As shown by Rescher (1973), it is exceedingly difficult to define what it means, exactly, for two or more sentences S1, S2, etc. to ‘cohere’. So much is clear that something more is required than mere compatibility (= lack of inconsistency) between S1, S2, etc. There must be inferential relations between S1, S2, etc., and the typical inferences are either deductive or inductive in character (cf. Bonjour 2002: 202–204). Deduction is well-understood whereas induction is not. Deductive coherence can be characterized as ‘vertical’, in two senses. First, it can be the transition from axioms to theorems, as in systems of logic in general. Second, it can be the transition from general laws to particular events, as in DE. (As noted before, DE has not succeeded in showing how less general laws are deduced from more general ones.) Inductive support between sentences has turned out to be impossible to formalize.       

Philosophy of science has its own history, and increasing coherence – known under such labels as incorporation or unification – is the key to understanding how scientific progress has been conceptualized since the middle of the 19th century. Losee (1980) offers a revealing account of how this idea has developed:

“William Whewell compared [in 1847] the evolutionary development of a science to the confluence of tributaries to form a river. ... He cited Newton’s theory of gravitational attraction as the paradigm of this growth by incorporation. Newton’s theory subsumed

Esa Itkonen: On explanation in linguistics - 33 -

Kepler’s laws, Galileo’s Law of Free Fall ...” (p. 125). “He spoke of this incorporation as a ‘consilience of inductions’ ...” (p. 127).

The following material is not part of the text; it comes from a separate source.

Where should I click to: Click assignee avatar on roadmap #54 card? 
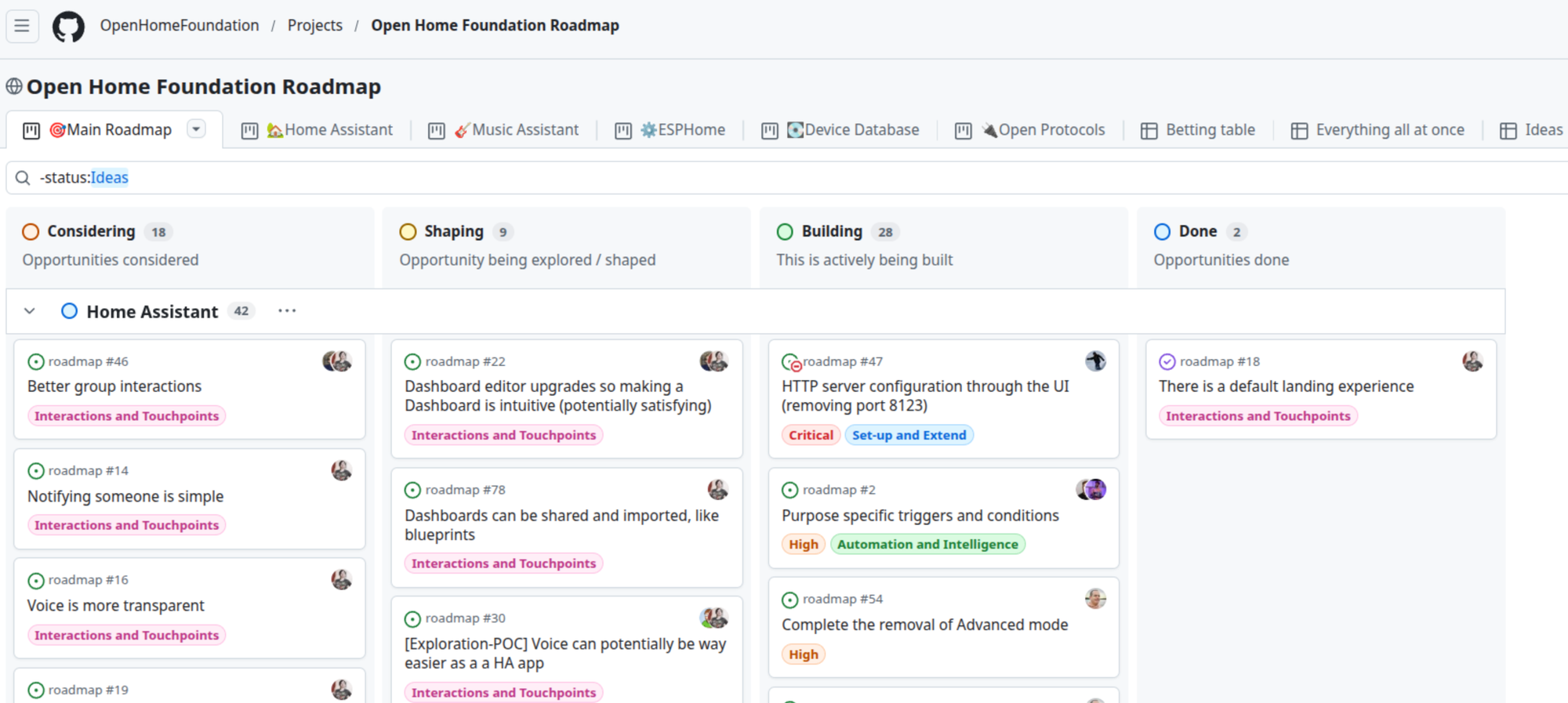point(1095,599)
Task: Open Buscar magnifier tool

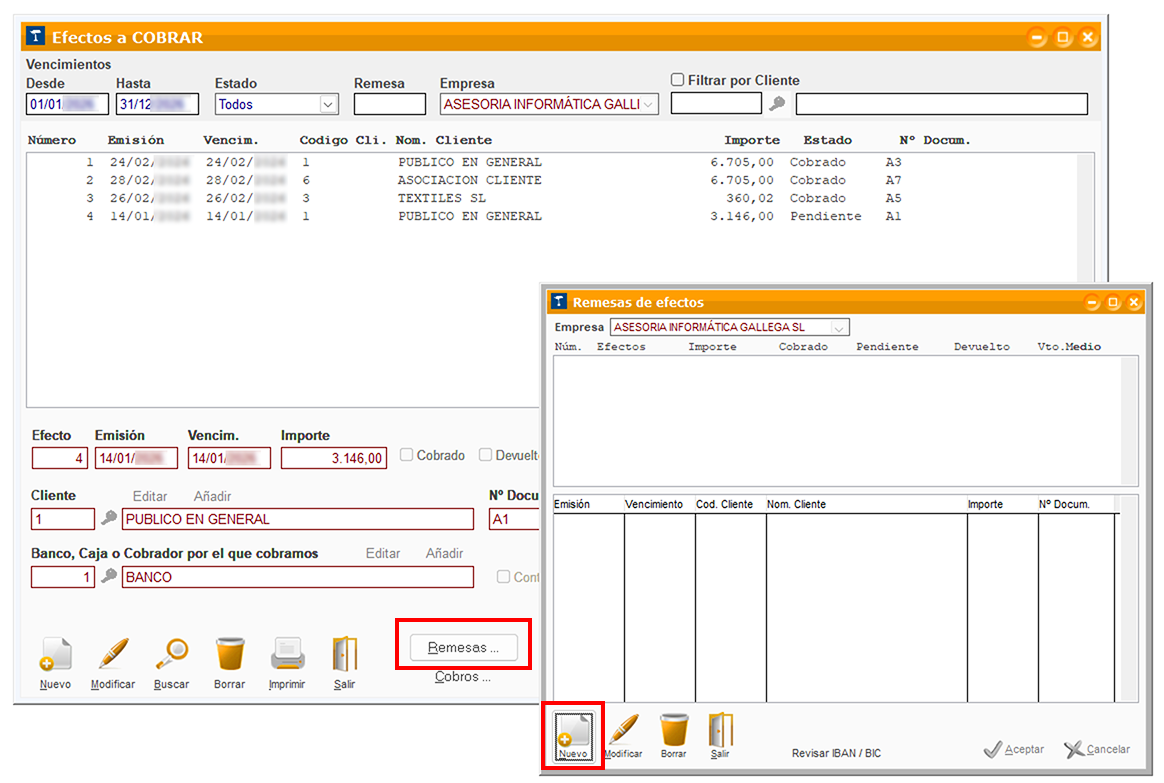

“N.R. Campbell emphasized [in 1952] that ... the analogy is an essential part of a theory, because it is only in terms of the analogy that a theory can be said to explain a set of laws” (p. 138). “Campbell maintained that ... laws can be explained only by their incorporation in theories” (p. 139).

In 1961 Ernest Nagel distinguished between two types of reduction: the ‘homogeneous’ type is exemplified by “the ‘absorption’ of Galileo’s law of falling bodies into Newtonian mechanics”, while the ‘heterogeneous’ type is exemplified by “the reduction of classical thermodynamics to statistical mechanics” (p. 185). “Successful reduction is incorporation. One theory is absorbed into a second theory which has a broader scope” (p. 186).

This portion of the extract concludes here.